Task details:
Please find every line in the entries below that contains the string "dragon", and copy it.

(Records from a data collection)

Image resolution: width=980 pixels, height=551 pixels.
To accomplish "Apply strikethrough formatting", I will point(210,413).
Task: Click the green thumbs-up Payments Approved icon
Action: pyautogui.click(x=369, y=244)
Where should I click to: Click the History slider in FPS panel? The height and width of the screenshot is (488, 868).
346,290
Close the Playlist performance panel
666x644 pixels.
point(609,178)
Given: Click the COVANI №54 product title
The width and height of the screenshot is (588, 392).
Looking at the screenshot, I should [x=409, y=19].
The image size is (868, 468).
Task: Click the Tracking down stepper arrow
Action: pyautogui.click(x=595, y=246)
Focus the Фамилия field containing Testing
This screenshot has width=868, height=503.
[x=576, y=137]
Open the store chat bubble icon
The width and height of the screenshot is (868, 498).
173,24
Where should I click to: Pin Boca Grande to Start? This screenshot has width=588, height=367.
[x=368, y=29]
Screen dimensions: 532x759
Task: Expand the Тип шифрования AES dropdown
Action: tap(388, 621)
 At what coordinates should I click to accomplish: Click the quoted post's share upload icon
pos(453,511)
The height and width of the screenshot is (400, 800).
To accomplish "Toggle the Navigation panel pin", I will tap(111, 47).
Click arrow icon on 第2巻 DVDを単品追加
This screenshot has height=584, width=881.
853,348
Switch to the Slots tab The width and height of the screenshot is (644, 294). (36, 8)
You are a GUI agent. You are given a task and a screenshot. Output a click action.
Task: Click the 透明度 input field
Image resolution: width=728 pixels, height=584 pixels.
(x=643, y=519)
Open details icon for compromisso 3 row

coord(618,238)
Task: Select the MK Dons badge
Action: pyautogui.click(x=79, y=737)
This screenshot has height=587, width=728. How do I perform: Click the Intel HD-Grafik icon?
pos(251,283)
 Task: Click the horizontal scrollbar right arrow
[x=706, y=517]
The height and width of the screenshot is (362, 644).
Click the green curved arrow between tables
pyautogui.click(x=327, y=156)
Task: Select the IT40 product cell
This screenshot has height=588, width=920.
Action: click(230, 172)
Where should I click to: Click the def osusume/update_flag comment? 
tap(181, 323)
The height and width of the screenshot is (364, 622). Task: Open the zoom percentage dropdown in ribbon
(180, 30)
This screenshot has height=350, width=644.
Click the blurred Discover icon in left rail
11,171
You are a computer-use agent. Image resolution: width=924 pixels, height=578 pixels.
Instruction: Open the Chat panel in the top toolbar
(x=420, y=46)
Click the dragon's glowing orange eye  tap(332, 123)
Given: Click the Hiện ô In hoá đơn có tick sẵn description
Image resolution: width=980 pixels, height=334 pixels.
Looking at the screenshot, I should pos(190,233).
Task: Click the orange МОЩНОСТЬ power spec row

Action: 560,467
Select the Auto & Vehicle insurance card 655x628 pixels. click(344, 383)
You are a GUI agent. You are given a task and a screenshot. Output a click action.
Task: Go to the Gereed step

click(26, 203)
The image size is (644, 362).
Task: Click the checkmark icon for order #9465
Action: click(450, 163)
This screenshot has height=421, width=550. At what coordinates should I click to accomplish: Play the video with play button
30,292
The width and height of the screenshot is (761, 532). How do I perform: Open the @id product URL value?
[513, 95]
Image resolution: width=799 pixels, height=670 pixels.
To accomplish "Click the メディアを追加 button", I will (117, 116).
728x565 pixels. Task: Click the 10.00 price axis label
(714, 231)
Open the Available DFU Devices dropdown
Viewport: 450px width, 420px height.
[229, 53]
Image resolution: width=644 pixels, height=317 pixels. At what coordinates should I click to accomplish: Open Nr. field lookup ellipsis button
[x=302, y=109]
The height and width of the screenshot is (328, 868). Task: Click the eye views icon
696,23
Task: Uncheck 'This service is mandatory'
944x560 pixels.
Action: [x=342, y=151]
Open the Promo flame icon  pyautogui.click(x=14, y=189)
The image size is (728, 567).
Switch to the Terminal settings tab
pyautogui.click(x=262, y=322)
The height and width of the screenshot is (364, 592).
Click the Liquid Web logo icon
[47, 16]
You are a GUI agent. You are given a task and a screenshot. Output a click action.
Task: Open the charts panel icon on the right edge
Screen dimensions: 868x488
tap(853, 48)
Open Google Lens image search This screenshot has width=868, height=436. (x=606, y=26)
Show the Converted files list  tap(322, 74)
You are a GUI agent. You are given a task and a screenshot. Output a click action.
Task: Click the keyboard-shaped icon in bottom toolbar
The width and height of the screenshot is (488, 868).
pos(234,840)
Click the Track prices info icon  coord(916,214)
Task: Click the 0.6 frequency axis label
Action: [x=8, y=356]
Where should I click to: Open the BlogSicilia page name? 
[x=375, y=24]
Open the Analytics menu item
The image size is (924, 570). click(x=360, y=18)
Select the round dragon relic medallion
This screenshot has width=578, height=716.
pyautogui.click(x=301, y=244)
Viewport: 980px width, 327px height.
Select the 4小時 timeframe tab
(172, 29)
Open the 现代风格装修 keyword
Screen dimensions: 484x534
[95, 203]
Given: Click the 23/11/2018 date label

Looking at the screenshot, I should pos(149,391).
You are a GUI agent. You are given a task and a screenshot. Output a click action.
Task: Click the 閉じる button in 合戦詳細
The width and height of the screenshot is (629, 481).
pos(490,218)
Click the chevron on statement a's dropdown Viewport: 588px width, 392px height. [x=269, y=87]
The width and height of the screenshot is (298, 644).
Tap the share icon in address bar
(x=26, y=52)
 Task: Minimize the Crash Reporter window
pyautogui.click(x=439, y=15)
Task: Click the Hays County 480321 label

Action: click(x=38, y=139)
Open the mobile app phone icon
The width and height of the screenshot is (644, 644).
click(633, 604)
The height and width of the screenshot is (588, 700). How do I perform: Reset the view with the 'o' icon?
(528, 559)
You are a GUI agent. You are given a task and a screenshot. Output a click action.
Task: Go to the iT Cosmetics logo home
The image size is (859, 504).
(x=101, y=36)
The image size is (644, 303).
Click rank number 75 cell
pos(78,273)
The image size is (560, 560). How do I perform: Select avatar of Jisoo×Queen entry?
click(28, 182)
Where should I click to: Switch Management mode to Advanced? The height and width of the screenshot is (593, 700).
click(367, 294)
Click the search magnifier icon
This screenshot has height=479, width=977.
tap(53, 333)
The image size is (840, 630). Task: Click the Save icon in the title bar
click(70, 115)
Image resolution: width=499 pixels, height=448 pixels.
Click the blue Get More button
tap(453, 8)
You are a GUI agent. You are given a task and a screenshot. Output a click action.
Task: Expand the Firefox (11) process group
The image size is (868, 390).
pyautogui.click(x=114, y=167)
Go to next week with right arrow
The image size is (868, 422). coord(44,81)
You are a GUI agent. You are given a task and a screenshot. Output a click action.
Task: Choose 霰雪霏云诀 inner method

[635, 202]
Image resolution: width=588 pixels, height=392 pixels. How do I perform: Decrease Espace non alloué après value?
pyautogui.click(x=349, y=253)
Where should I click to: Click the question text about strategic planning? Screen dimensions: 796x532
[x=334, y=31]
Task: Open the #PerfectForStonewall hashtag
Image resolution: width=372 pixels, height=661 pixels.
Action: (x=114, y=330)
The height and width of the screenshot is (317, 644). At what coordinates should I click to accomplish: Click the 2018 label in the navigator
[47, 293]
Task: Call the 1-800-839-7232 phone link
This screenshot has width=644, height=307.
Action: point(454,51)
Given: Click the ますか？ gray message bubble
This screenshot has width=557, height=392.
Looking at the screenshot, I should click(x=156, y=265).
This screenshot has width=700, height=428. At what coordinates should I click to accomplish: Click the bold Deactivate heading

Solution below:
Click the dragon's glowing orange eye  tap(332, 123)
Select the round dragon relic medallion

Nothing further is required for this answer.